L'écharpe de portage, j'en ai déjà parlé. C'est magique ! Je maintiens cet avis et savoure, les mois passant, la proximité qu'elle me permet de conserver avec mon bébé. Il a si bien pris l'habitude d'être ainsi porté, qu'en voyant l'écharpe, il sourit et ne concevrait pas que je ne l'y glisse pas, aussitôt le nouage terminé.
Il n'y a d'ailleurs pas que Elliot qui connaît la signification de cette écharpe. Ma petite chienne s'éveille de sa sieste et me tourne autour. Je prends Elliot dans l'écharpe, le couvre de son bonnet, lui noue une écharpe autour du cou. S'il y a du vent, je rajoute un petit manteau à capuche pour le protéger davantage et ajouter une couche de chaleur. La laisse dans une main, nous partons tous les trois sur le chemin de campagne qui passe devant chez nous.
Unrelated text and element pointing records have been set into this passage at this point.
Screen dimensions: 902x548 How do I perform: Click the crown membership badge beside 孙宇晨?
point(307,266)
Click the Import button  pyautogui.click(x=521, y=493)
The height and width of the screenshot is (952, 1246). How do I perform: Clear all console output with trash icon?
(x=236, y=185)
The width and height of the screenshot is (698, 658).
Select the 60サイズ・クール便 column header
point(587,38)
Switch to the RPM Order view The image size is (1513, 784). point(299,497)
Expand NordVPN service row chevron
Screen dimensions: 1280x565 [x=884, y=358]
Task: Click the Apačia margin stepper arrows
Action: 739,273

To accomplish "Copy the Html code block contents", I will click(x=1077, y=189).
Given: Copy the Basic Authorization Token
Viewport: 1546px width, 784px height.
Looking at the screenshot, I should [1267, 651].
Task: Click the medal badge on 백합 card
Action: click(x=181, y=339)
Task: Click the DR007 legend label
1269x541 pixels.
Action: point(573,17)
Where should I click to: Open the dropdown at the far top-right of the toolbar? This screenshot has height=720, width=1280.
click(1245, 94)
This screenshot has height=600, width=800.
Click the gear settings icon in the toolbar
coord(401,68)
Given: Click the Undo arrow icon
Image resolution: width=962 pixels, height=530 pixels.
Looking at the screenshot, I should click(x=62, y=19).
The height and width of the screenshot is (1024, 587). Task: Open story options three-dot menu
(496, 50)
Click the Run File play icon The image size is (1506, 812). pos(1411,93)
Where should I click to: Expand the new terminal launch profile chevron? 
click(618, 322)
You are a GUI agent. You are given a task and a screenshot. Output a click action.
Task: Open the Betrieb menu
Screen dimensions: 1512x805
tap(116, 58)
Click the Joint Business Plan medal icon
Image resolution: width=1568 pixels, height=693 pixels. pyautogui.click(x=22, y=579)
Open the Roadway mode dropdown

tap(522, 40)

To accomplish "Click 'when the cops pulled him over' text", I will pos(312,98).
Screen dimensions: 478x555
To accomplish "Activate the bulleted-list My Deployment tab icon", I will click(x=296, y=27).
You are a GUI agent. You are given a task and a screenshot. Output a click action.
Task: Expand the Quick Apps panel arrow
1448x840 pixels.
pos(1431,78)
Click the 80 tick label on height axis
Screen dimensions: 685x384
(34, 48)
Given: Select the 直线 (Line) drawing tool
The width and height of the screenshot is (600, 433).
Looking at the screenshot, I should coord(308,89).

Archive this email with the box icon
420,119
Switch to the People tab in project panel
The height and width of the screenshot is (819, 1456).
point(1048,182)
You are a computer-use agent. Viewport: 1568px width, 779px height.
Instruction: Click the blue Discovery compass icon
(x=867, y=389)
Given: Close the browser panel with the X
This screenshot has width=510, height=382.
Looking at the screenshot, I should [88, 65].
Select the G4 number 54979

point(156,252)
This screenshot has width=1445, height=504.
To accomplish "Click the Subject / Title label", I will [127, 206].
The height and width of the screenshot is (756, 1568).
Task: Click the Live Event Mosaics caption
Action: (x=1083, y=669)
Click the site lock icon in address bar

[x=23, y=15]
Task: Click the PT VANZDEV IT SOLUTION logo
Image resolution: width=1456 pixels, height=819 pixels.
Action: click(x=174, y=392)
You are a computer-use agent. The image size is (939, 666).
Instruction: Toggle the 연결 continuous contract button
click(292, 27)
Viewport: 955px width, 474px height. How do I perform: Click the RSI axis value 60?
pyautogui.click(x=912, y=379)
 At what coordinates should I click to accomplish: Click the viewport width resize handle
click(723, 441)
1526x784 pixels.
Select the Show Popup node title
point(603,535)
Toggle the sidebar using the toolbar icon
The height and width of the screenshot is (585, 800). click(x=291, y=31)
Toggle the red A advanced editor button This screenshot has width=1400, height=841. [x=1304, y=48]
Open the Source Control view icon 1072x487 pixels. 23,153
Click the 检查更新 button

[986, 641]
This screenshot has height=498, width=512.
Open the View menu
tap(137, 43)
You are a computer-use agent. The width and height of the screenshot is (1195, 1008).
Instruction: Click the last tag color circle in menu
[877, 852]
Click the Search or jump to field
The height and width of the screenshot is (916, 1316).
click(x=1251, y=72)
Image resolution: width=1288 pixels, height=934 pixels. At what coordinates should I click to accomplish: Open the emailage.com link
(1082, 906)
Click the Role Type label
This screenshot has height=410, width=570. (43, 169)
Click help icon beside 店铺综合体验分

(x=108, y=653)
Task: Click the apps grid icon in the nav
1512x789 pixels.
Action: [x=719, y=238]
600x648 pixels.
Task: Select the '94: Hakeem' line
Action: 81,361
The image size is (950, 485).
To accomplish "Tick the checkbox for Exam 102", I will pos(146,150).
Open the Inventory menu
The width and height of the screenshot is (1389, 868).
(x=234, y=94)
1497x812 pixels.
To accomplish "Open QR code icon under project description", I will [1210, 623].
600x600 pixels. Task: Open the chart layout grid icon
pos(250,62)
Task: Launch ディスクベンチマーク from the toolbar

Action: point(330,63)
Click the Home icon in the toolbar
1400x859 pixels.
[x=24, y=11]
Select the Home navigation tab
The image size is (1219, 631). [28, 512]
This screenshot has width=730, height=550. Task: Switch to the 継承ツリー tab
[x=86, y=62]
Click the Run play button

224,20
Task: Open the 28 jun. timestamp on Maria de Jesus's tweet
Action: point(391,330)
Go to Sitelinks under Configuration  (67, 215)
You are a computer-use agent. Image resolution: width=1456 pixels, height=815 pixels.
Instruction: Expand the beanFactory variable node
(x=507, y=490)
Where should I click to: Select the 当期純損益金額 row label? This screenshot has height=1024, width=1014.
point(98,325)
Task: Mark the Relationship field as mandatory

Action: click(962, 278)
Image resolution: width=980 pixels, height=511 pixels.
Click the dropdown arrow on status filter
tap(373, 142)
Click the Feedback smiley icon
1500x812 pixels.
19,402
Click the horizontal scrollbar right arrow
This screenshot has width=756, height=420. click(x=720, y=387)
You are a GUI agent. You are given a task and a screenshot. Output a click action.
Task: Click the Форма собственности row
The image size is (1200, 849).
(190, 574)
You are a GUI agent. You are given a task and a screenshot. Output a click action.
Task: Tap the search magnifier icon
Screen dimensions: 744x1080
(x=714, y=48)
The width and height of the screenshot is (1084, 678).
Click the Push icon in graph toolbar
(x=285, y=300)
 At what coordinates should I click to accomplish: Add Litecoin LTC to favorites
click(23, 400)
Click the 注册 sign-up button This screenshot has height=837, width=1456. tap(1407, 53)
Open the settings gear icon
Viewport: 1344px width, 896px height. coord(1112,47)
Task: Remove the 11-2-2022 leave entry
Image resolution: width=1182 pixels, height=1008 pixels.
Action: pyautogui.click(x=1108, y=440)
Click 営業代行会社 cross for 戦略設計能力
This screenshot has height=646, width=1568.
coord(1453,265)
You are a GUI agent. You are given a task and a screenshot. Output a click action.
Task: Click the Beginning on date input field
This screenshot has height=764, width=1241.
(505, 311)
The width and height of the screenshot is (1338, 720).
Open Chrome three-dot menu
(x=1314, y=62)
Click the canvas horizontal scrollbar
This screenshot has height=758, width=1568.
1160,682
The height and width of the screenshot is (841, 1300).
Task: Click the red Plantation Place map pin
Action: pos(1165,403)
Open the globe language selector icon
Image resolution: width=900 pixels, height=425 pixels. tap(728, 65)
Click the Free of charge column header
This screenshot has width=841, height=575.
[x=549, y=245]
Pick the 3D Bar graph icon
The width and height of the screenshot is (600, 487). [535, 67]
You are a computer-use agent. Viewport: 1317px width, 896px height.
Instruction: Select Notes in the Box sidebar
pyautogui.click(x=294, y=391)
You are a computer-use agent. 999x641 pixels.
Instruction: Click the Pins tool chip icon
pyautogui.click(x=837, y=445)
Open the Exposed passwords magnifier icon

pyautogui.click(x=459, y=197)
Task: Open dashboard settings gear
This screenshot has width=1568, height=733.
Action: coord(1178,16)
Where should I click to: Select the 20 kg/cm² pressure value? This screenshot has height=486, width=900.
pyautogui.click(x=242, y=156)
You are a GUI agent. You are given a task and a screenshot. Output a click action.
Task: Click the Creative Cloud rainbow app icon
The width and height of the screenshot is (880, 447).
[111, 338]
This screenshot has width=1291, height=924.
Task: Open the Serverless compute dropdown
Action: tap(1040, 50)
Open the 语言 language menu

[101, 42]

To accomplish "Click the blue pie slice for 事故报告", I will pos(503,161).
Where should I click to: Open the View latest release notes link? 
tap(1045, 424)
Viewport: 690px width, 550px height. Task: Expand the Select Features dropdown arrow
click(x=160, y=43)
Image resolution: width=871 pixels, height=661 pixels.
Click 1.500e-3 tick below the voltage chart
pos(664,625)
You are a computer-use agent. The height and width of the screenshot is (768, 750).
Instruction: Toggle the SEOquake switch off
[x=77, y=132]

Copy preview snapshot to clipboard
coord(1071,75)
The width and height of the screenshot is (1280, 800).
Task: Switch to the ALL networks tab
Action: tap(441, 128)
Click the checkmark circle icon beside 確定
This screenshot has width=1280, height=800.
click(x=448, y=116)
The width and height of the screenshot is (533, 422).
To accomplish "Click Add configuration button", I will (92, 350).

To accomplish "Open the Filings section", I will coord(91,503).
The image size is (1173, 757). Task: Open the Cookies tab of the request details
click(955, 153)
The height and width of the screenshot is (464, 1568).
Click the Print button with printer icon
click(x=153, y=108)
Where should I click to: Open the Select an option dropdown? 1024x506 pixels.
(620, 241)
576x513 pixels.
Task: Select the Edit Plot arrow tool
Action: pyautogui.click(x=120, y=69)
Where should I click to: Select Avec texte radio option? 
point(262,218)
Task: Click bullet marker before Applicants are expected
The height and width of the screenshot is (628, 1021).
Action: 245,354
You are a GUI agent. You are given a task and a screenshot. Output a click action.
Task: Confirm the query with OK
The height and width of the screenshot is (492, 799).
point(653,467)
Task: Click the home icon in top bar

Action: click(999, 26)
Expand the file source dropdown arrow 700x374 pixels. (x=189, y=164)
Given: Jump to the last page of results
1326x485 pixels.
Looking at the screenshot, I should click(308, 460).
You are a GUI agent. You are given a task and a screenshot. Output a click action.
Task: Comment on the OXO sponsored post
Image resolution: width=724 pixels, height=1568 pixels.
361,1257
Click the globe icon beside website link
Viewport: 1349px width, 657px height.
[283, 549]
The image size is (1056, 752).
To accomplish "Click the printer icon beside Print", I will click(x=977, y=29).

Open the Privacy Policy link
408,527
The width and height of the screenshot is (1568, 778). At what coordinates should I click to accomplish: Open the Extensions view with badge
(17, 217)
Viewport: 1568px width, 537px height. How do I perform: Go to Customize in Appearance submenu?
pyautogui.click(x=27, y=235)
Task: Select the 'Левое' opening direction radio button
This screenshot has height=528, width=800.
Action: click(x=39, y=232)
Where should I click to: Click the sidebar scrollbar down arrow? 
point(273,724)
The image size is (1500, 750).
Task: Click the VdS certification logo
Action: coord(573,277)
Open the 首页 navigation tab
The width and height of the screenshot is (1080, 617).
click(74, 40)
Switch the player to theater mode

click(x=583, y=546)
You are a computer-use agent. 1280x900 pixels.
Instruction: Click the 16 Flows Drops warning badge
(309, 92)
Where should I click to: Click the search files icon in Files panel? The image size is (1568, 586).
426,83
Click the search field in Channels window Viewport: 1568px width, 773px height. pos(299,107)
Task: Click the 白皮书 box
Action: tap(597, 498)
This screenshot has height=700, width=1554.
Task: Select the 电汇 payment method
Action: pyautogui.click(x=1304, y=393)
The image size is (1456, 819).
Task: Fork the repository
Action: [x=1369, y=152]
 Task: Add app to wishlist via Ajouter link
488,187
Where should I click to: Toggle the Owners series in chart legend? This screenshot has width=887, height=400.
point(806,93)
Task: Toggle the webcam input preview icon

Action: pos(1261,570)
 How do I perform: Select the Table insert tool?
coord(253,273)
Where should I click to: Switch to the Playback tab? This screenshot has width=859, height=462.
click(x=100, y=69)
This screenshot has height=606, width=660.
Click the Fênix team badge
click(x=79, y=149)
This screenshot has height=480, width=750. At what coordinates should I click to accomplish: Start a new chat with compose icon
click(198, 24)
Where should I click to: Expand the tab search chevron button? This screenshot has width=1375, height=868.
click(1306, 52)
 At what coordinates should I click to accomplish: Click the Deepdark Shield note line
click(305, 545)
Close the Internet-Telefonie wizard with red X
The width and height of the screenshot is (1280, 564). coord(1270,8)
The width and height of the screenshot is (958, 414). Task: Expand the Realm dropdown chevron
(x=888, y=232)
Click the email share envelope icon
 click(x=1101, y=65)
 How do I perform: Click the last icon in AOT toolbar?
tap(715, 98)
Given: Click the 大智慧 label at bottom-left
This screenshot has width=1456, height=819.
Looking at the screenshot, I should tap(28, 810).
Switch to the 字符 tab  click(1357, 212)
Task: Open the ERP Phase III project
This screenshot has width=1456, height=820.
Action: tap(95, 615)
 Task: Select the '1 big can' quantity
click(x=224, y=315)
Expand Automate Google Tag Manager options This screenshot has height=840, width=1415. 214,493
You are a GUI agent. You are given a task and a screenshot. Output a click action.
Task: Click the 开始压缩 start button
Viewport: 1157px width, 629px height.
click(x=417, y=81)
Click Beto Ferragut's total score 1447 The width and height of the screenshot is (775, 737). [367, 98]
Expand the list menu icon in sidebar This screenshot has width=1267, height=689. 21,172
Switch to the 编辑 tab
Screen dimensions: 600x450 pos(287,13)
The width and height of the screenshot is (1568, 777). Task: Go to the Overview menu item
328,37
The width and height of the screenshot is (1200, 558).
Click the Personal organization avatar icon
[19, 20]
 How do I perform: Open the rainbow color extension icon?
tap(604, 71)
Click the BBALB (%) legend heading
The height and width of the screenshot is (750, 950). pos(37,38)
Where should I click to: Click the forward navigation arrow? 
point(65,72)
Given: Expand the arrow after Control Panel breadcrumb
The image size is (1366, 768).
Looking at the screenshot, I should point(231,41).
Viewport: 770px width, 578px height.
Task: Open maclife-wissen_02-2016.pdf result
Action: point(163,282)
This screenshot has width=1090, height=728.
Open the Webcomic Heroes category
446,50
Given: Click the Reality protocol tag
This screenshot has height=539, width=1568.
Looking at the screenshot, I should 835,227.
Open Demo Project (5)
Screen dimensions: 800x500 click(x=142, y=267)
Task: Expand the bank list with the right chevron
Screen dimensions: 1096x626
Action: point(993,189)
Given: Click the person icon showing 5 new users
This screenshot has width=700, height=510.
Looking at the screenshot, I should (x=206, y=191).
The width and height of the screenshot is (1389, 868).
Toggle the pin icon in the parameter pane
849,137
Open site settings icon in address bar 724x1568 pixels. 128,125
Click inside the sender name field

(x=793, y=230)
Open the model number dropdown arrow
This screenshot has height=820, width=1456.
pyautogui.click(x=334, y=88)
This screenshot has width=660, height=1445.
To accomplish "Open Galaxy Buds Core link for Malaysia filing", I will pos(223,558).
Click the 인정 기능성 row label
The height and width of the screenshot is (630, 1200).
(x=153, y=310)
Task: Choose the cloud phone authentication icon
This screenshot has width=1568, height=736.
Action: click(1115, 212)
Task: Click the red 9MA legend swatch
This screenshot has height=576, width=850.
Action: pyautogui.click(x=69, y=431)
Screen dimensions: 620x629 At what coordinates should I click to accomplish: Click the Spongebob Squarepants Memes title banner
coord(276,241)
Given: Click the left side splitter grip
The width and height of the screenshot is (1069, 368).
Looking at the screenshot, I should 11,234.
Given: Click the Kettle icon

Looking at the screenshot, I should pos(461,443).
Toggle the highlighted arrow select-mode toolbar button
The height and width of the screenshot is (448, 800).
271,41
En cette saison, on croise les faisans qui viennent d'être lâchés pour la chasse. On voit toute une compagnie de faisans qui de jour en jour se réduit. Trophées glorieux pour ces arpenteurs des bois qui ne trouvent plus d'animaux sauvages à se mettre sous le fusil !!! Pas trop d'effort pour traquer la "bête" en plus ! Et la promesse d'un plat de choix après une "harassante" quête, comme aux premiers âges de l'homme... Nous sommes toujours des hommes préhistoriques, hélas !
A plusieurs reprises, j'ai aperçu un pic vert et un pic épeichette au cours de nos promenades. Un rouge gorge, un troglodyte mignon... et de charmantes petites mésanges à longue queue qui s'approchent en voletant sur les arbres proches. Elles nous regardent en tournant la tête comme pour mieux nous jauger ou pour découvrir une hypothétique nourriture. Leur petit chant flûté est aussi léger que l'air calme de ce jour là, réchauffé par un petit rayon de soleil.
Elliot est tout d'abord agité, mais dès qu'on ouvre la porte, il se tait et ouvre ses yeux aussi grands que des assiettes. Il est là, blotti, à l'abri. Ne dépassent que son bout de nez, ses yeux, ses joues et la moitié de sa bouche occupée à tétouiller le tissu de l'écharpe qui lui passe sous le nez. Le rythme de la marche le berce. Après quelques centaines de mètres, Elliot souvent s'endort, comme ça, d'un coup. Parfois, je vérifie que j'entends bien son souffle à travers les différentes couches de vêtements.
Une balade au chaud, bien protégé qui permet de retrouver un peu de sérénité après une colère inusable, toujours une fusion qui rappelle les mois de grossesse.